MLA Clarence Pettersen is hailing a $23-million upgrade for Frontier Collegiate Institute as a positive step forward for northern education.
In its Throne Speech last week, his NDP government pledged the funds to modernize the FCI campus and expand its power mechanics training facility.
“I really believe in the school and the possibilities there,” said Pettersen of the Cranberry Portage high school, “and it sure gives opportunities to First Nations and other students from the North to be able to go there.”
Pettersen said the North and all of Manitoba came out a winner in the Throne Speech, which marked the halfway point of the NDP’s four-year term.
“We’re looking at a balanced approach and we’re looking at spending additional money, of course, on roads, on flood mitigation, on schools, hospitals,” he said in a phone interview.
Pettersen is also praising another recently announced provincial initiative: the Mining Advisory Council.
The council will bring First Nations together with government and mining officials to discuss cooperative measures.
Optimistic
Asked whether the council can resolve tensions between Hudbay and Pukatawagan’s Mathias Colomb Cree Nation, Pettersen was characteristically optimistic.
“You’ve always got to be positive,” he said. “We’ve got some great people at the table and we’ve got to work through whatever was holding us up in the past. There are many possibilities in mining with jobs...and those aren’t around all the time, so we’ve got to take advantage of what’s there now. And I think the First Nation groups that are involved recognize that and want to be involved in the planning for mining.”

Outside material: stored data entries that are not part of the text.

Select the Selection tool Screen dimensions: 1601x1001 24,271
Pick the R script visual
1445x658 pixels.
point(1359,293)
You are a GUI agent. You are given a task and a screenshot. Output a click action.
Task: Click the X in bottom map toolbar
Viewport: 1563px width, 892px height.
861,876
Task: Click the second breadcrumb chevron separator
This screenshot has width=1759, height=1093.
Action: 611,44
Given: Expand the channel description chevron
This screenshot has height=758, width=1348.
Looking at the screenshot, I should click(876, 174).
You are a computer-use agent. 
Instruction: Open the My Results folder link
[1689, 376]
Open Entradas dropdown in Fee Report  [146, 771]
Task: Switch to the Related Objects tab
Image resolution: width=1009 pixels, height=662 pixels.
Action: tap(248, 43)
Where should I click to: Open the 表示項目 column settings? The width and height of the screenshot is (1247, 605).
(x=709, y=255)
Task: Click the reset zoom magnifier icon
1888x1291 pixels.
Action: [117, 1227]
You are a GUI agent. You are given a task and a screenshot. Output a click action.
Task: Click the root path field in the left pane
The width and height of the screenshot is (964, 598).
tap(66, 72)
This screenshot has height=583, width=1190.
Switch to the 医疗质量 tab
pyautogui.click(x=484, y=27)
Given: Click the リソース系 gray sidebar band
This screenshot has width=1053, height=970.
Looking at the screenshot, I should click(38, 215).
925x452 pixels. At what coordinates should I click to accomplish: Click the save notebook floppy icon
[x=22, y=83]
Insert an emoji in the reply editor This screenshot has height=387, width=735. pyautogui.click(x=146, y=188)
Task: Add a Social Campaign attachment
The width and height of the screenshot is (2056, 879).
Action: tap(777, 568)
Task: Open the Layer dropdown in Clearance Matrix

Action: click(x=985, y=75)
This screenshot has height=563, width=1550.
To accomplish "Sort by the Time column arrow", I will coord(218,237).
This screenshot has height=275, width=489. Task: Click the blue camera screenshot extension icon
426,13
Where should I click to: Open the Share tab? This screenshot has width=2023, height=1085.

Pettersen, a first-term MLA, said there are other initiatives he would have liked to have seen in the Throne Speech, but he’s not disappointed.
“We’ll start with this and I’ll work for more because in my constituency, there’s always something that I’ve got to work towards,” he said.
Of course not everyone was pleased with the Throne Speech.
The opposition Progressive Conservatives continued to chide the NDP for hiking the PST before even passing a bill to do so.